Dopo il pronunciamento del Tar del Lazio nel novembre scorso, la Corte costituzionale è chiamata a pronunciarsi sulla costituzionalità della legge sul payback per i dispositivi medici, provvedimento che – dopo la pioggia di ricorsi – costringe le aziende a operare in un clima d’incertezza.

Secondo una recente indagine del Centro Studi di Confindustria dispositivi medici, realizzata insieme a PWC-Price Waterhouse Cooper per fotografare l’impatto del payback, il 61% delle aziende del settore ha bloccato le assunzioni, il 31% ha fatto ricorso a licenziamenti e 4 imprese su 10 hanno ridotto gli investimenti in ricerca e sviluppo. Inoltre il 61% delle aziende si è astenuta dalla partecipazione alle gare pubbliche, limitando al mercato privato le soluzioni più avanzate (54%).

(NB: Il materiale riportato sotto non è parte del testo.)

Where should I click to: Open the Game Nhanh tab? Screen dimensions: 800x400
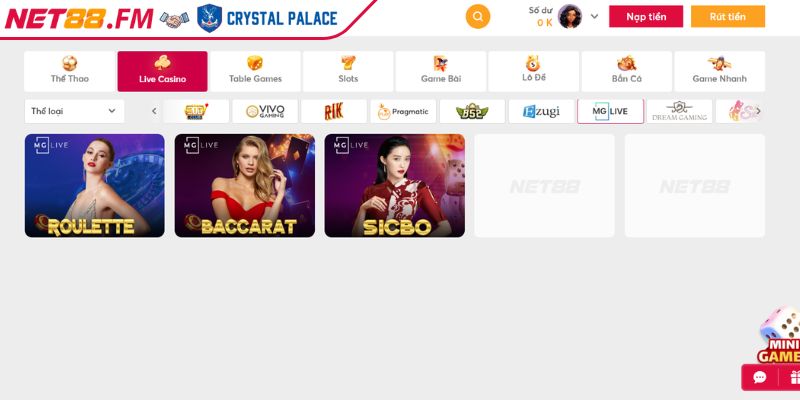pyautogui.click(x=719, y=71)
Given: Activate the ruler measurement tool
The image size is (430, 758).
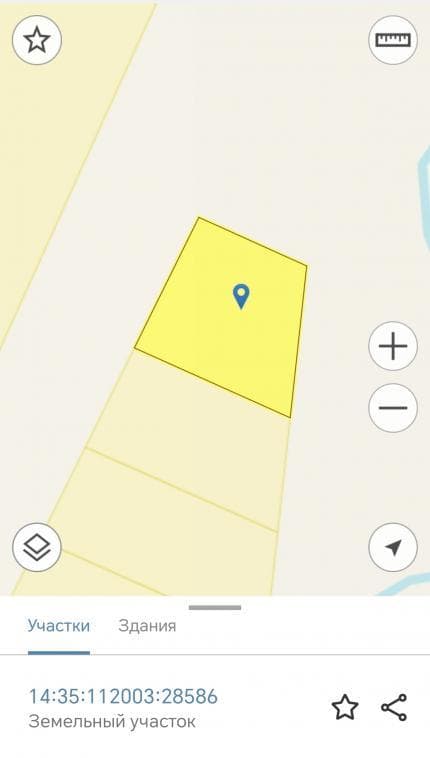Looking at the screenshot, I should (393, 40).
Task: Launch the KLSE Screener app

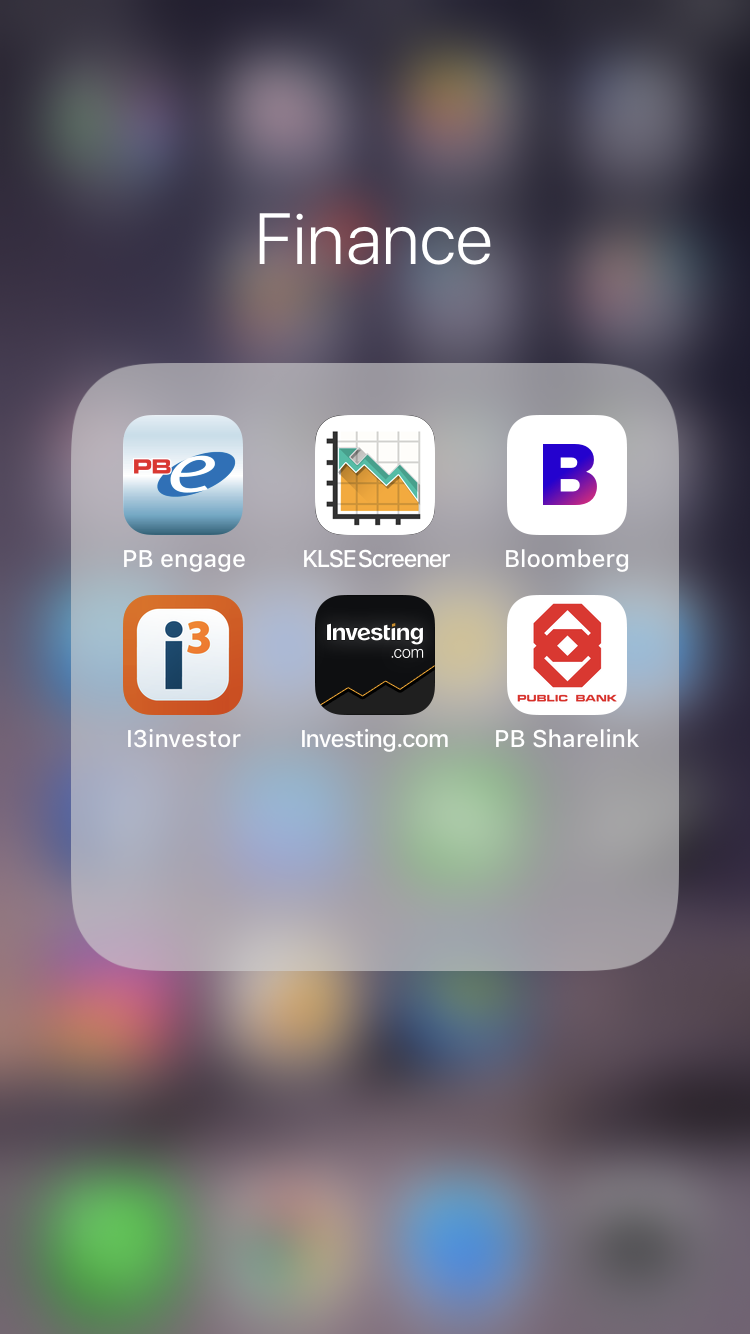Action: point(375,475)
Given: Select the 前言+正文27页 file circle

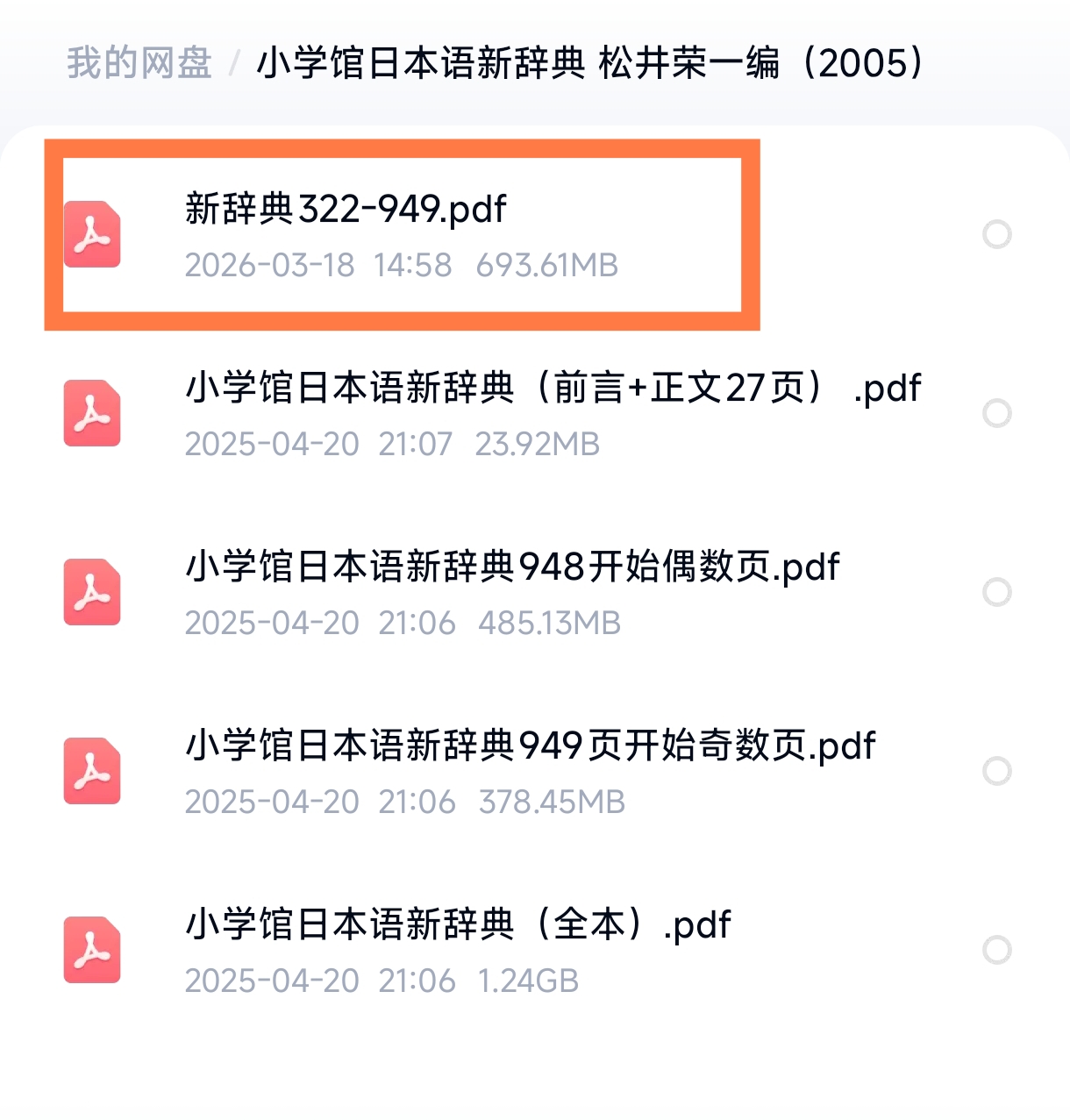Looking at the screenshot, I should point(996,413).
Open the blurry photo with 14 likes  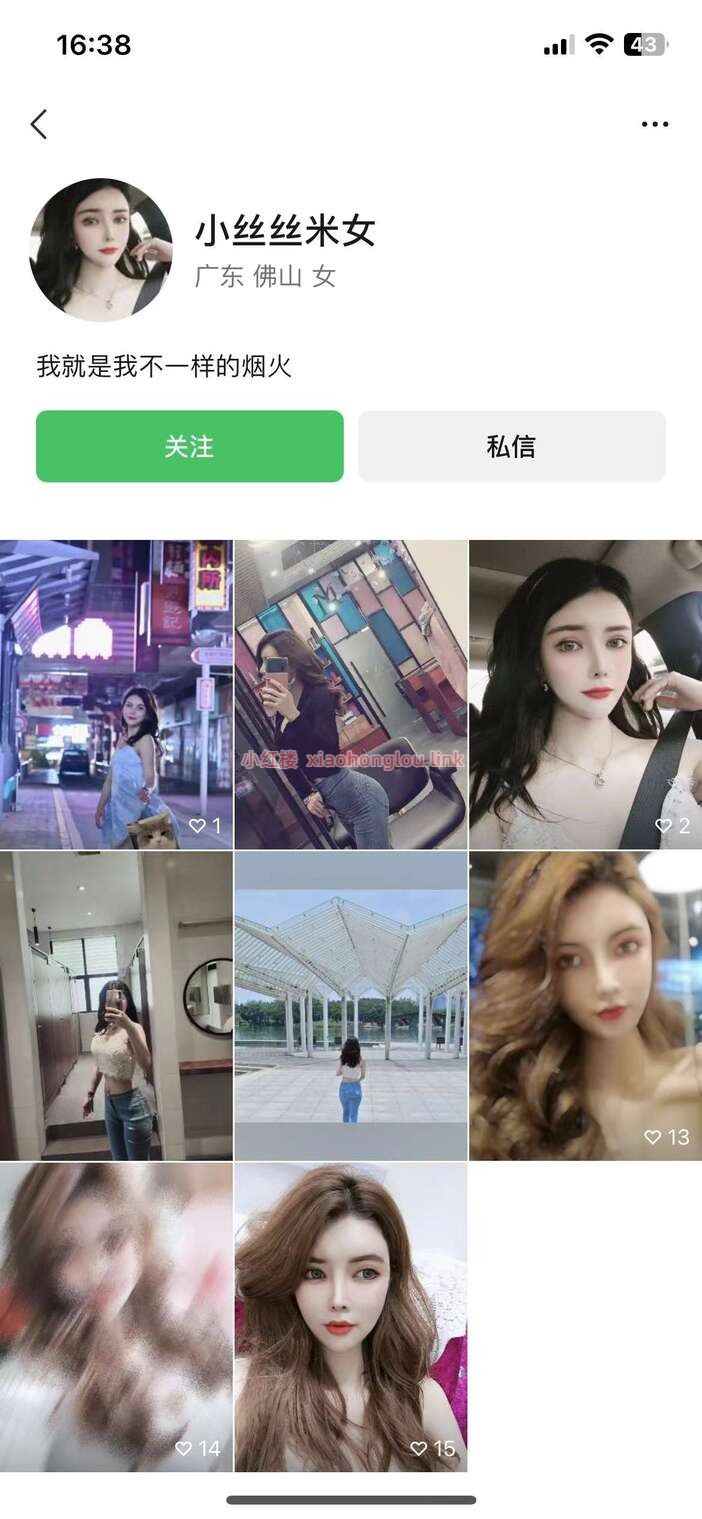click(x=116, y=1316)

La norma “impone un onere economico insostenibile, minacciando di mandare in rovina il tessuto imprenditoriale di migliaia di aziende, mettendo a rischio oltre 100.000 posti di lavoro”, come ha sottolineato alla vigilia dell’incontro Gennaro Broya de Lucia, presidente di PMI Sanità, nuova associazione nazionale delle piccole e medie imprese del settore.

Insomma, in attesa del pronunciamento della Consulta, il comparto resta col fiato sospeso. Un’incertezza che non fa bene alle imprese e, alla fine, rischia di rivelarsi un boomerang per Ssn e pazienti.